Reg CF offerings help increase public awareness of the company’s innovation and also provides feedback and suggestions to the company’s leadership. As a result, the company can gain valuable insights into how the public views its business and offerings as well as receive some useful suggestions from people who are following the company and paying attention to the technology and application markets. It may also lead to relationships that the company otherwise would not have developed, which is valuable to a B2B company.
Solving or Improving a Key Issue
One of the most powerful ways to appeal to a large audience is to communicate clearly how your company or product might positively impact an important problem, or a trending societal issue. For example, can your product positively impact the environment? Do you have a product that can help save a precious resource like water, or help sustain the environment by burning less fossil fuel? Can you make something that many people use on a daily basis smaller, lighter, and more efficient?
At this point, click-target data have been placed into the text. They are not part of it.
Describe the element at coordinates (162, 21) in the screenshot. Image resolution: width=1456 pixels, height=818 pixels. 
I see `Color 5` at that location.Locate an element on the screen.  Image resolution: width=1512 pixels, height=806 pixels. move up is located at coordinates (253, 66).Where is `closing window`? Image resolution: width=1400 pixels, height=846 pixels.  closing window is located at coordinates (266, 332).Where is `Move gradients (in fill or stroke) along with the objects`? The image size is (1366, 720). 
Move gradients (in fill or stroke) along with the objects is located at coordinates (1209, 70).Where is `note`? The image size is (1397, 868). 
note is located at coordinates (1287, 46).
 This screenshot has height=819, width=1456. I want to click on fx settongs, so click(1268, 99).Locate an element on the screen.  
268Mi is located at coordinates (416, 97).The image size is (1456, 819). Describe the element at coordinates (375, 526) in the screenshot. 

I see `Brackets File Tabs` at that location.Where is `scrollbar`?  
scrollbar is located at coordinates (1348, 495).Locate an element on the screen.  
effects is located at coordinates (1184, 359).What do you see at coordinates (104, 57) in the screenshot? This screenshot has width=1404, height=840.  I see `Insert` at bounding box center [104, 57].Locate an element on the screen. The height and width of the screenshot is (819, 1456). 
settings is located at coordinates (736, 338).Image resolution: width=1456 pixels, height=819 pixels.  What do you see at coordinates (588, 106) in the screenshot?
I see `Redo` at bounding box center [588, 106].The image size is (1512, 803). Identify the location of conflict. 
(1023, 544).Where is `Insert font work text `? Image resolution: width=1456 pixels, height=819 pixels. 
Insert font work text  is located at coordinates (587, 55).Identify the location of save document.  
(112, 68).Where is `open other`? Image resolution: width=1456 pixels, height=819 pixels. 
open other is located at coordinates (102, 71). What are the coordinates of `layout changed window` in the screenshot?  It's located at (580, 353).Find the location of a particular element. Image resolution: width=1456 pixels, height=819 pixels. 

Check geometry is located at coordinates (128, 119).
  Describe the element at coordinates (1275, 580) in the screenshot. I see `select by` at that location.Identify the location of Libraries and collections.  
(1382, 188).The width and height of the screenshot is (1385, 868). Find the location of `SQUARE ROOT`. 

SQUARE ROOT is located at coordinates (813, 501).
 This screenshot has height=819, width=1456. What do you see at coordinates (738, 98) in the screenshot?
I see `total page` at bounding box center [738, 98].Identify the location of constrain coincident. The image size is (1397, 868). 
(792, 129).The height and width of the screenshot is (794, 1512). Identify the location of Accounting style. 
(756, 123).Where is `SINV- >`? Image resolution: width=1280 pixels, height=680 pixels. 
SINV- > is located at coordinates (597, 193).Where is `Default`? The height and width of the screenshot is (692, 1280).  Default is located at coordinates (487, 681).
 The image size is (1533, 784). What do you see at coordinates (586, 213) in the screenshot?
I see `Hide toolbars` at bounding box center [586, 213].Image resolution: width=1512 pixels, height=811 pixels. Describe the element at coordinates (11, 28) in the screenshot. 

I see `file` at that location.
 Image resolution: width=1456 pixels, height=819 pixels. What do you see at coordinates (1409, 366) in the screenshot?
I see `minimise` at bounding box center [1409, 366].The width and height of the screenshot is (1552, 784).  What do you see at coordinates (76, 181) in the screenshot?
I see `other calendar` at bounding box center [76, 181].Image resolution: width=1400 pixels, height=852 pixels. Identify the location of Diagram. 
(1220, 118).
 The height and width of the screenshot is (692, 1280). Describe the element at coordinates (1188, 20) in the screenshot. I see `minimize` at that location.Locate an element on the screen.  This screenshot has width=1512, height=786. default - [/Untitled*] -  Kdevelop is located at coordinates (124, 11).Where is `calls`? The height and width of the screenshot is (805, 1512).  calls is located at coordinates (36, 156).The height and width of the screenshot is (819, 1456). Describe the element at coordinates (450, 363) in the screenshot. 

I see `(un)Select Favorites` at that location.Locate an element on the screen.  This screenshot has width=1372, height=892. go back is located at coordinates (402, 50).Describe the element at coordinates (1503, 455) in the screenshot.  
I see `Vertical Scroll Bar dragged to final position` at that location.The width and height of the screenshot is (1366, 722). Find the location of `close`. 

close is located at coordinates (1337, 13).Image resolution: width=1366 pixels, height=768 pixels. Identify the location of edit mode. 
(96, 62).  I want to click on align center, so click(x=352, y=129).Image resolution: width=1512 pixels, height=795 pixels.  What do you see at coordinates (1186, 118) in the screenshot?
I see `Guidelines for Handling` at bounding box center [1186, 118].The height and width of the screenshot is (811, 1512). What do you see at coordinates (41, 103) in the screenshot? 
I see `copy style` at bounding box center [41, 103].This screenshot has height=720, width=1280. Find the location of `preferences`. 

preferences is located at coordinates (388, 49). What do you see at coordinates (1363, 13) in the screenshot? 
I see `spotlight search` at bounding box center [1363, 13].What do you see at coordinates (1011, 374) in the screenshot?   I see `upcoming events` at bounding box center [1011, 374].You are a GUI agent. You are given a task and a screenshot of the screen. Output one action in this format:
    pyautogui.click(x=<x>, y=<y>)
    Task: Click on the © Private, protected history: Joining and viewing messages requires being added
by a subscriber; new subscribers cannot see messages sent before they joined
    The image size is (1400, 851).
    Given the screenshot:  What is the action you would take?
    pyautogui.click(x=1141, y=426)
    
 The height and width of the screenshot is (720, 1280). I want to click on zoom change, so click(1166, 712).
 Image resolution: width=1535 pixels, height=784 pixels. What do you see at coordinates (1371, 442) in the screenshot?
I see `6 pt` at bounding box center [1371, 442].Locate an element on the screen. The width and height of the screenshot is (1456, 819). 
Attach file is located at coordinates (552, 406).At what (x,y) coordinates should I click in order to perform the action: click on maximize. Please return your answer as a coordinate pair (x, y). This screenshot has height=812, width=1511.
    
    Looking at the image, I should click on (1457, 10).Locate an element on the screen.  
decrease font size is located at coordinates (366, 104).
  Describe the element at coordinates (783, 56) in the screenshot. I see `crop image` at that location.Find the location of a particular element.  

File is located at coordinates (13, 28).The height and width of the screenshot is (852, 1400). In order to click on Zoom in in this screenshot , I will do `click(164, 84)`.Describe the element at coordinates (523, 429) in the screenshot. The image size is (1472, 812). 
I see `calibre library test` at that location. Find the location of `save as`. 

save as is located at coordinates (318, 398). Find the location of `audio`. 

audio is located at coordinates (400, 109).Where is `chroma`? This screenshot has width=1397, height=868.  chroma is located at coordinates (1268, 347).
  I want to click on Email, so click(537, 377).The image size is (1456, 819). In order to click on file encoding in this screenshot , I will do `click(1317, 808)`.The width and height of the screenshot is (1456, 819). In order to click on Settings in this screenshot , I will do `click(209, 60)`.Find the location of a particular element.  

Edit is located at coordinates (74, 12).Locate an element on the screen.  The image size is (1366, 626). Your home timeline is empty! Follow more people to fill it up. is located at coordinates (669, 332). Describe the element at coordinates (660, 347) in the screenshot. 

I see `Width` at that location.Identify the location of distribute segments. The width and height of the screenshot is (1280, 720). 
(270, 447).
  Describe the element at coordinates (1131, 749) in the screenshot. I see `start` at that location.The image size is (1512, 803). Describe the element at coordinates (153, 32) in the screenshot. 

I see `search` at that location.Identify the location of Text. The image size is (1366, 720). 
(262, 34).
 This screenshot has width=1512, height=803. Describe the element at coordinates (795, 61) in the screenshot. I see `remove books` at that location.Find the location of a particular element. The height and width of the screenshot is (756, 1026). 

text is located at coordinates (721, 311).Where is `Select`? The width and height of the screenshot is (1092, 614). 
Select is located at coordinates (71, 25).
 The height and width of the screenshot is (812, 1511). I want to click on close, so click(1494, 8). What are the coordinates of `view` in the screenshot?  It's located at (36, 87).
LiquidPiston’s offering clearly tapped a nerve: global conversations are currently focused on the environment and how we, as a world-wide community, can slow the rate of global warming and protect our natural resources in a sustainable manner. A company that can legitimately tie themselves to such a conversation in a positive way will increase the number of individual investors who are interested in supporting the company and its mission.
Leveraging Marketing Support, Investor Newsletters, and a Reputable Reg CF Platform
To be successful with a Reg CF round, not only do your offerings need to be relevant and compelling to a large group of individual investors, but you must also make use of and leverage key resources that have evolved in the equity crowdfunding system. These resources include marketing support and investor newsletters, as well as support from a platform that has a network of investors, and is excited to work with your company. The right combination of these will poise your company for a successful raise.
Marketing support and outreach is essential for any type of funding, but especially for a Reg CF that relies heavily on individual investors. While you may have identified a large group of interested investors, catching their attention and educating them on the brand and products is essential. With focused marketing support, which could include paid digital advertising, public relations, email blasts and social media, your chances of being seen by your target investors increases significantly. This will educate your audience on your company and increase familiarity with your product offerings. It is important to note, however, that there are significant restrictions as to what you can and cannot say when discussing your Reg CF round.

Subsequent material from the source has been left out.